Mogul skis. At least it used to be, need to see if that's changed with the higher sidecut skis and greater emphasis on carving nowadays.


SkiDork said:


> the mogul skiers still detune, because their skis are much straighter than most others.


Also, the tips and tails are likely to be on different slopes. Don't want the tip catching and trying to turn left while the tail is still hooked into a right turn.

I'd also like to point out that unless it's hardpack/ice, sharp edges don't mean a thing.


----------



## SkiFanE (Mar 10, 2011)

wa-loaf said:


> Don't come to Wachusett on a weeknight ...



I did beer league for a couple years recently at WaWa.  OMG...what a sight.  As funny as they may look...those guys are fast.  Nothing like seeing them peel it off upstairs after the race and witnessing that beer belly sprung free from it's spandex.


----------



## billski (Mar 10, 2011)

drjeff said:


> dare I say many here couldn't tell(or maybe give a cr@p about) the differnce between a freshly tuned pair of skis and a pair with 20+ days on it



You've described me!  I have enough trouble staying upright on skis!


----------



## gmcunni (Mar 11, 2011)

drjeff said:


> dare I say many here couldn't tell(or maybe give a cr@p about) the differnce between a freshly tuned pair of skis and a pair with 20+ days on it



i kind of care. i'm one of those people who self-criticizes as i ski. i;m currently very hard on myself with regard to skidding my turns.   i know it is likely more my technique but i find it easier to justify that my skis aren't as sharp as they should be which is why i can't hold an edge on hard pack.

when i was in CO and skiing packed pow i thought i had my skis dialed in great. two days later i was skiing back in the east and amazed at how my edged had dulled in such a short period.


----------



## drjeff (Mar 11, 2011)

gmcunni said:


> i kind of care. i'm one of those people who self-criticizes as i ski. i;m currently very hard on myself with regard to skidding my turns.   i know it is likely more my technique but i find it easier to justify that my skis aren't as sharp as they should be which is why i can't hold an edge on hard pack.
> 
> when i was in CO and skiing packed pow i thought i had my skis dialed in great. two days later i was skiing back in the east and amazed at how my edged had dulled in such a short period.



So much of what I find is the key to success for hard snow turn success, vs the ease of soft snow turns has to do with what happens 1st, the rolling onto the edge before weighting the ski vs. weighting the ski before rolling onto the edge (this is something that most folks when carving do *almost* simultaneously)

If you make a few "practice" turns on easier terrain, harder snow where you purposely roll onto the inside edge of your downhill ski 1st (I mean over do it, roll the knee in, SET that edge while having 50/50 weighting of both skis) and then add the pressure to the downhill ski, you'll see how that edge hooks up (almost reguardless of it's sharpness on all but the most bullet proof of surfaces) and then makes a clean turn.  Whereas if you start the weighting first and then try and roll onto that edge, sometimes you'll pull off a clean carve, sometimes its skid city(especially on harder surfaces).  On softer snow, you can get away with weighting 1st and still pull off a clean turn most of the time.  On harder snow, having that edge in proper position to bite into the snow before you weight it makes a big difference.

(Lines of data)
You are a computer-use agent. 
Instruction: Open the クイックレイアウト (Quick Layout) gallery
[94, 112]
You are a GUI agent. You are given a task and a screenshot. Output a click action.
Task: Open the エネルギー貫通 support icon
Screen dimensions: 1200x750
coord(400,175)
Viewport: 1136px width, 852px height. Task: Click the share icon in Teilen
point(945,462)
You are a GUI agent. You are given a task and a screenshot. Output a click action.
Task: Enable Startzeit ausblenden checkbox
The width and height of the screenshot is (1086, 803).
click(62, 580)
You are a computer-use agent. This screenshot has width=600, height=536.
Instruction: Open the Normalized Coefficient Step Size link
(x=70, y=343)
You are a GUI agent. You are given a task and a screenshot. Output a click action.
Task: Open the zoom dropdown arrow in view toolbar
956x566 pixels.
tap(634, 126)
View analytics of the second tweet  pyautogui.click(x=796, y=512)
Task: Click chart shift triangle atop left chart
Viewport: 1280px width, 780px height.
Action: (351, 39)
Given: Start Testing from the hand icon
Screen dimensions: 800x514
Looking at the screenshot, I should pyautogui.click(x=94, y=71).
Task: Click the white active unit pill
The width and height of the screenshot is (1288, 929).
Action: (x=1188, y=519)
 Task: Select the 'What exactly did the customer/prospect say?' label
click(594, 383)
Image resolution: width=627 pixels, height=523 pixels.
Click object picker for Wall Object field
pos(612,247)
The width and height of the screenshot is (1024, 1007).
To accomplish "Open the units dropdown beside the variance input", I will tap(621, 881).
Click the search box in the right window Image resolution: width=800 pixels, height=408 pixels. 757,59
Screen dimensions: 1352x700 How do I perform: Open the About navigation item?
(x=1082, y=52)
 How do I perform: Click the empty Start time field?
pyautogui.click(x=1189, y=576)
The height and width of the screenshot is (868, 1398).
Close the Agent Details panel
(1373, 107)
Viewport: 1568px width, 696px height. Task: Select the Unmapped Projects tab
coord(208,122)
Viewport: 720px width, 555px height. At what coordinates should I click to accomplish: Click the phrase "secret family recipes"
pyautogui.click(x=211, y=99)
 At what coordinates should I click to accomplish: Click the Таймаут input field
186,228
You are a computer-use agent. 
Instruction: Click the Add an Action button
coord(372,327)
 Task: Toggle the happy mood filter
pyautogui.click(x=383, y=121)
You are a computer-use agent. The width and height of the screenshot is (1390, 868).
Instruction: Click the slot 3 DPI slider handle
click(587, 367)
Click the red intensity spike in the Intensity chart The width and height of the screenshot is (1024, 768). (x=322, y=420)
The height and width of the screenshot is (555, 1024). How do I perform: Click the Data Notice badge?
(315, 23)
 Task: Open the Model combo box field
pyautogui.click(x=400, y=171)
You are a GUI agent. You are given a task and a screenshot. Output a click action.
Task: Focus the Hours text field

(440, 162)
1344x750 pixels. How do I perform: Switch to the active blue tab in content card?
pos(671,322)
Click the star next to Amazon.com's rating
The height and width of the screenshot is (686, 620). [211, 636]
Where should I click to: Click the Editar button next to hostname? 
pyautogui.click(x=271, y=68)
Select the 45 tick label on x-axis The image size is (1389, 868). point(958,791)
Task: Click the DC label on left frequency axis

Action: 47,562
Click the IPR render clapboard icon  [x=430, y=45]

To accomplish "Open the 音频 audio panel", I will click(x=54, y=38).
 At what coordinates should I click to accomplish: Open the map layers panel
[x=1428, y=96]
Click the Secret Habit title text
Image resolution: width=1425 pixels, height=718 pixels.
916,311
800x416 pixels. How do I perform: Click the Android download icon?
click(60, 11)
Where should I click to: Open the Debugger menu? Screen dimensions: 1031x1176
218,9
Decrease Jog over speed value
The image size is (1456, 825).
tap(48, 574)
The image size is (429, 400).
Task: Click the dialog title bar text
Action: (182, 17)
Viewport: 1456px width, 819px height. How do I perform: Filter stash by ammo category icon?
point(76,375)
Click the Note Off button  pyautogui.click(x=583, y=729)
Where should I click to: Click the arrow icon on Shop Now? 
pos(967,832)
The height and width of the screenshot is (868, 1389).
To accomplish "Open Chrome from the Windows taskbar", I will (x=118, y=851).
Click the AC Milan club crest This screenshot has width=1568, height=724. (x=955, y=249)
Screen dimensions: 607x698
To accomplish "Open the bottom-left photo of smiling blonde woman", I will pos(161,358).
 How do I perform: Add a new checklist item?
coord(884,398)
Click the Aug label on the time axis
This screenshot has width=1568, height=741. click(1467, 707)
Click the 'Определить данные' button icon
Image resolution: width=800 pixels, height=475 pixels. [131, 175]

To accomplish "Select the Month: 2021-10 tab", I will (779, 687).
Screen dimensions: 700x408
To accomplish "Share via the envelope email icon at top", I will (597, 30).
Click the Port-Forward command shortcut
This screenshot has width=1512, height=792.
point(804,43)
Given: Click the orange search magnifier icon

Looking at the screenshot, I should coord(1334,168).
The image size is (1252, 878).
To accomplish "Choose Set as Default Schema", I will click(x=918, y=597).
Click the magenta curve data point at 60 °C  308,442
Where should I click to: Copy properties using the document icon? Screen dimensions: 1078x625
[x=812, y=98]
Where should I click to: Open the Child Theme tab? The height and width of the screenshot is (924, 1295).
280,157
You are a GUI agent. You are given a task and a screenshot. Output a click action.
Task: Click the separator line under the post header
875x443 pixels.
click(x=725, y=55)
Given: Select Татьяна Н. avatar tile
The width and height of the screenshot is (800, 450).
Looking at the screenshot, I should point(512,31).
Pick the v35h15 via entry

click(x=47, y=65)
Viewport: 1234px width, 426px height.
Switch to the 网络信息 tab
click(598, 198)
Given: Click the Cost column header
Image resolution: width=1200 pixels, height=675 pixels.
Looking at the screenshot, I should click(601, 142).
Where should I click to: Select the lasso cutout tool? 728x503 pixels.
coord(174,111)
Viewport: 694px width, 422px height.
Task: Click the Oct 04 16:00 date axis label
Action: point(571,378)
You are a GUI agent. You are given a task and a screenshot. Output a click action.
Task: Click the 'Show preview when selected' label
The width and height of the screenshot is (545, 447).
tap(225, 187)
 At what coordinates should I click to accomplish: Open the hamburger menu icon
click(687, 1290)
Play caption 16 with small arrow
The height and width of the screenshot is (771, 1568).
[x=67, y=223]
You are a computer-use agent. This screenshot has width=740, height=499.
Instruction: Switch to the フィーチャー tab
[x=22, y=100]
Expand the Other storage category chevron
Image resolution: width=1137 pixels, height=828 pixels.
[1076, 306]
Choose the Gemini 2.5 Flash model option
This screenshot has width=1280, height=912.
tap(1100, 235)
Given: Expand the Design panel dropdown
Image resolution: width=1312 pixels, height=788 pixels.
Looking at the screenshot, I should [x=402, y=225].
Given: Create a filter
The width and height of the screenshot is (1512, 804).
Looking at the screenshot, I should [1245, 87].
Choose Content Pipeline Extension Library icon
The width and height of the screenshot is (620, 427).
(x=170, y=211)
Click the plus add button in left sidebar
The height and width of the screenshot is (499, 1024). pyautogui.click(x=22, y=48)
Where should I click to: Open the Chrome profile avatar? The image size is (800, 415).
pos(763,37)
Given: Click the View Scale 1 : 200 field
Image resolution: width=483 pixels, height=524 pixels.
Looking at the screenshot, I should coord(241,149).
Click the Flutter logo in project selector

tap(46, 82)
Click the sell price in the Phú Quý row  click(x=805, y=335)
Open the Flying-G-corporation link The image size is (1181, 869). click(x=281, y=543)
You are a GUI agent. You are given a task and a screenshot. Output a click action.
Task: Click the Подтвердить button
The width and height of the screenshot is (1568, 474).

JOBS
1: List every username that appears as a post heading in the ski forum thread, along with the date shown beside it.
2: Extract the stretch of the ski forum thread from "Mogul skis. At" through "mean a thing.", copying it word for word.

OUTPUTS
1:
SkiFanE (Mar 10, 2011)
billski (Mar 10, 2011)
gmcunni (Mar 11, 2011)
drjeff (Mar 11, 2011)

2:
Mogul skis. At least it used to be, need to see if that's changed with the higher sidecut skis and greater emphasis on carving nowadays.


SkiDork said:


> the mogul skiers still detune, because their skis are much straighter than most others.


Also, the tips and tails are likely to be on different slopes. Don't want the tip catching and trying to turn left while the tail is still hooked into a right turn.

I'd also like to point out that unless it's hardpack/ice, sharp edges don't mean a thing.